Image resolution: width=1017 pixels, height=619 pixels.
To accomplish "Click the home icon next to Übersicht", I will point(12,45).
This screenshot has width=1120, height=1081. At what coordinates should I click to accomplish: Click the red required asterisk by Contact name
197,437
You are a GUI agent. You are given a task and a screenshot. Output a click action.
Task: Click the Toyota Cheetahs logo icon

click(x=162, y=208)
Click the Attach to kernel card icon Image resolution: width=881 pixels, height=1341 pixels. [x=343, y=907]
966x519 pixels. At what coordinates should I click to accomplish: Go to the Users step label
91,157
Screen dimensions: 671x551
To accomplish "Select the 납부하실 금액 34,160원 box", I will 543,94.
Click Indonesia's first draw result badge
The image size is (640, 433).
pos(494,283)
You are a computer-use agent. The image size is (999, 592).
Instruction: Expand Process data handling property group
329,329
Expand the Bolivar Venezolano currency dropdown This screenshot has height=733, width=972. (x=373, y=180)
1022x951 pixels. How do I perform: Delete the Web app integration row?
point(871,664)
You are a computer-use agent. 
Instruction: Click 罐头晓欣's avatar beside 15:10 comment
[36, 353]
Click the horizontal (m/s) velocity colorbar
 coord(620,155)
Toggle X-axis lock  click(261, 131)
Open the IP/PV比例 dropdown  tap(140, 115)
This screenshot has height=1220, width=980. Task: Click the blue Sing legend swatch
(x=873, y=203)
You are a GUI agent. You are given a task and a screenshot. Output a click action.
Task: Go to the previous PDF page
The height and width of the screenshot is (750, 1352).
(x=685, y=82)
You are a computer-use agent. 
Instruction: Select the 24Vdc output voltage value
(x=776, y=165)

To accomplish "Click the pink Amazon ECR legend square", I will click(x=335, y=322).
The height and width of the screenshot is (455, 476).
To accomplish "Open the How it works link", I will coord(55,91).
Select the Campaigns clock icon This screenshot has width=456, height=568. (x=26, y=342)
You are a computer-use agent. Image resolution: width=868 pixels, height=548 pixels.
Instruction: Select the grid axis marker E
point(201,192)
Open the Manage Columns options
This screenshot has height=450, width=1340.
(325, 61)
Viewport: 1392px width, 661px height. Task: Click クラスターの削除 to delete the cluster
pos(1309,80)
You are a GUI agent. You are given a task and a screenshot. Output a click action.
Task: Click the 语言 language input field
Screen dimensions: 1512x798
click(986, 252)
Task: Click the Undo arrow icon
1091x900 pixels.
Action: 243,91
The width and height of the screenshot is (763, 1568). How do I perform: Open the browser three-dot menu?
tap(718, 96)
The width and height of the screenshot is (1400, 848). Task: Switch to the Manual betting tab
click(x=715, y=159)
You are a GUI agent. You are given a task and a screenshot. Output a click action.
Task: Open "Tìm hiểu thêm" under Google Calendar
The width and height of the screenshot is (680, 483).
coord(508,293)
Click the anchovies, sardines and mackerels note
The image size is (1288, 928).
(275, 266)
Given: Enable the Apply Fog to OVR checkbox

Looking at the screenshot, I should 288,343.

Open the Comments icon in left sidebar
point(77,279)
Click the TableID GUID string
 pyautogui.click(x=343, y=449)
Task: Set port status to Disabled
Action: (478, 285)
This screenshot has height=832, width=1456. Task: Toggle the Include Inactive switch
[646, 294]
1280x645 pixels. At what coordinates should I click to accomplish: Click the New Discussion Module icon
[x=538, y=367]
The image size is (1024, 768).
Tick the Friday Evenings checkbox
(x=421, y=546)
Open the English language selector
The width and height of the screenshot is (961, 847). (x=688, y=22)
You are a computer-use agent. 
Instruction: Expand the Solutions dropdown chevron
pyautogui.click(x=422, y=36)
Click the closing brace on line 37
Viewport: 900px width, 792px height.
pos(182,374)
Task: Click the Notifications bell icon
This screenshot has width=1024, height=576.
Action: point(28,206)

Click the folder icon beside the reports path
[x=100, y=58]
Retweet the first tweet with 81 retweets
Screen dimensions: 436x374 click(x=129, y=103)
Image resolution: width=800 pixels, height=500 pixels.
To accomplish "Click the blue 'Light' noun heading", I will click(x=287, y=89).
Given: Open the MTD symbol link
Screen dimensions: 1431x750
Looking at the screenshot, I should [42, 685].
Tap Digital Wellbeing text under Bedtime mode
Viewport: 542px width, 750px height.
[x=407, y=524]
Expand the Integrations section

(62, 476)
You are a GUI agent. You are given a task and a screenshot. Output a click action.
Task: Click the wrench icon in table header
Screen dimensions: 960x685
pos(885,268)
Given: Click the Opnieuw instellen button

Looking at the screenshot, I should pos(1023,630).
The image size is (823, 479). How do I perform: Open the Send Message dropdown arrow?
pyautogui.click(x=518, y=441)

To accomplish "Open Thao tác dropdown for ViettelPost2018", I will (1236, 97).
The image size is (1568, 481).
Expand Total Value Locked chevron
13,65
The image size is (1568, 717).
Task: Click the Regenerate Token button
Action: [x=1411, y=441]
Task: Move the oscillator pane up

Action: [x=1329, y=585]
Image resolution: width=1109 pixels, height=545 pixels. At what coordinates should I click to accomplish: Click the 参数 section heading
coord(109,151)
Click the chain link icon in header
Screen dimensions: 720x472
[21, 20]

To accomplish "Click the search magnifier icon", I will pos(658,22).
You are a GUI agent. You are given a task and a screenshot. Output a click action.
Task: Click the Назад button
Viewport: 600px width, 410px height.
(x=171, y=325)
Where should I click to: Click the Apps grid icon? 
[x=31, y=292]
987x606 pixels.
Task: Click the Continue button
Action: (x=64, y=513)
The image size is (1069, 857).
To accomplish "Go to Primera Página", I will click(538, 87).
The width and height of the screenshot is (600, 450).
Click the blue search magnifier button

--------------------

From the entries above, extract each line containing "magnifier".

» Reply to the task:
To accomplish "Click the search magnifier icon", I will pos(658,22).
Click the blue search magnifier button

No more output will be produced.